Extracted data ::
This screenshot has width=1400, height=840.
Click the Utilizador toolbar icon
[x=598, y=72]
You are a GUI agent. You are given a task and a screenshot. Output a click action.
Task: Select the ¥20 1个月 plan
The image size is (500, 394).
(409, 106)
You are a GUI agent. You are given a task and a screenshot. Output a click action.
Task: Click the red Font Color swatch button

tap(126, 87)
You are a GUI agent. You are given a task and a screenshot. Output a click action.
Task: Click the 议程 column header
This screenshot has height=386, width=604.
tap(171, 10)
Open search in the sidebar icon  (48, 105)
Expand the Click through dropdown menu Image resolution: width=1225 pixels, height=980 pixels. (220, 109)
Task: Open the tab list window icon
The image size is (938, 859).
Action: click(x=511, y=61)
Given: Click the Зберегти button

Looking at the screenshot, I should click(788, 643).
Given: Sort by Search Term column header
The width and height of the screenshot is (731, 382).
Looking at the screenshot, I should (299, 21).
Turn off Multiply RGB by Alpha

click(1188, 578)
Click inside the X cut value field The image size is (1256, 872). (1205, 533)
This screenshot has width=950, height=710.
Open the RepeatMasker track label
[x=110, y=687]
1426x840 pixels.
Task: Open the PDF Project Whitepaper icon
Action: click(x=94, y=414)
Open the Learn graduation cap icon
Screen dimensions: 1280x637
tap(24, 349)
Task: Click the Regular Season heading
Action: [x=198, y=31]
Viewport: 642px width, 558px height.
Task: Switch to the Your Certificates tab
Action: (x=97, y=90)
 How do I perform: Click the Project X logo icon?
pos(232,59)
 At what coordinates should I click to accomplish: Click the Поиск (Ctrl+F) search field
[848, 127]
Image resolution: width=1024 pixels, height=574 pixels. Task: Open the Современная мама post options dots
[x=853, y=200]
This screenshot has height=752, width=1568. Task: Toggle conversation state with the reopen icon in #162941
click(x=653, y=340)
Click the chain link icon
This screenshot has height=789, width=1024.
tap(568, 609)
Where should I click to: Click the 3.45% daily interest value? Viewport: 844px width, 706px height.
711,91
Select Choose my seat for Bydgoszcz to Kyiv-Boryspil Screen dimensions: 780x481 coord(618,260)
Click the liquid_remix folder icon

What the task asks :: Return only the stretch of the material above from the line holding "Task: Select the ¥20 1个月 plan" through the line holding "Open the Learn graduation cap icon", copied exactly.

Written solution ::
Task: Select the ¥20 1个月 plan
The image size is (500, 394).
(409, 106)
You are a GUI agent. You are given a task and a screenshot. Output a click action.
Task: Click the red Font Color swatch button

tap(126, 87)
You are a GUI agent. You are given a task and a screenshot. Output a click action.
Task: Click the 议程 column header
This screenshot has height=386, width=604.
tap(171, 10)
Open search in the sidebar icon  (48, 105)
Expand the Click through dropdown menu Image resolution: width=1225 pixels, height=980 pixels. (220, 109)
Task: Open the tab list window icon
The image size is (938, 859).
Action: click(x=511, y=61)
Given: Click the Зберегти button

Looking at the screenshot, I should click(788, 643).
Given: Sort by Search Term column header
The width and height of the screenshot is (731, 382).
Looking at the screenshot, I should (299, 21).
Turn off Multiply RGB by Alpha

click(1188, 578)
Click inside the X cut value field The image size is (1256, 872). (1205, 533)
This screenshot has width=950, height=710.
Open the RepeatMasker track label
[x=110, y=687]
1426x840 pixels.
Task: Open the PDF Project Whitepaper icon
Action: click(x=94, y=414)
Open the Learn graduation cap icon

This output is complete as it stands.